Deputy leader of the British National Party
- In office 27 September 1999 – 10 April 2006
- Leader: Nick Griffin

Personal details
- Born: 1961 (age 64–65)
- Party: British National Party (until 2006)
- Other political affiliations: National Front (1980s)

= Tony Lecomber =

British politician (born 1961)

Anthony Mark Lecomber (born 1961) is a British far-right activist and former British National Party (BNP) politician who was deputy leader of the BNP from 1999 to 2006.

==Background==
Lecomber has been active in far-right politics since the early 1980s. His role is mainly behind the scenes in planning BNP election campaigns, but his history of convictions for violence have given him prominence in anti-BNP publicity and led to his removal from the party.

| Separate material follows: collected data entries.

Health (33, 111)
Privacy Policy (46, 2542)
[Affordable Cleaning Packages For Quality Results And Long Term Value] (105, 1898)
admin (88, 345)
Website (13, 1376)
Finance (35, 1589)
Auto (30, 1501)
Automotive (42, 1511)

He joined the National Front in the early 1980s, but allied with John Tyndall who was being blamed for the NF's poor performance at the 1979 general election. When Tyndall split to form the New National Front and later the British National Party, Lecomber followed him.
He was editor of Young Nationalist, a racist and antisemitic magazine.

==Convictions==
Lecomber was convicted for criminal damage in 1982, offences under the Explosive Substances Act in 1985, and was sentenced to three years' imprisonment in 1991 for an attack on a Jewish teacher.

On 31 October 1986, he was injured by a nailbomb that he was carrying to the offices of the Workers Revolutionary Party in Clapham. Police found 10 grenades, seven petrol bombs and two detonators at his home. For this offence, he received a three-year prison sentence at his trial on 28 November that year.

In 1991, while he was Propaganda Director of the BNP, Lecomber was sentenced to three years' imprisonment for an attack on a Jewish teacher. Lecomber was released from his three-year sentence in time to play a part in the BNP's by-election win in Millwall ward of Tower Hamlets in September 1993.

Later in the 1990s, Lecomber became closer to Nick Griffin and supported Griffin when he successfully challenged John Tyndall's leadership of the BNP in 1999. In 2006, Lecomber was sacked from his position as Group Development Officer. This followed allegations made by former Merseyside BNP organiser that Lecomber had tried to recruit him to assassinate prominent politicians and members of the British establishment. Lecomber admitted that a conversation had taken place but stated that he hadn't meant the comments to be taken literally.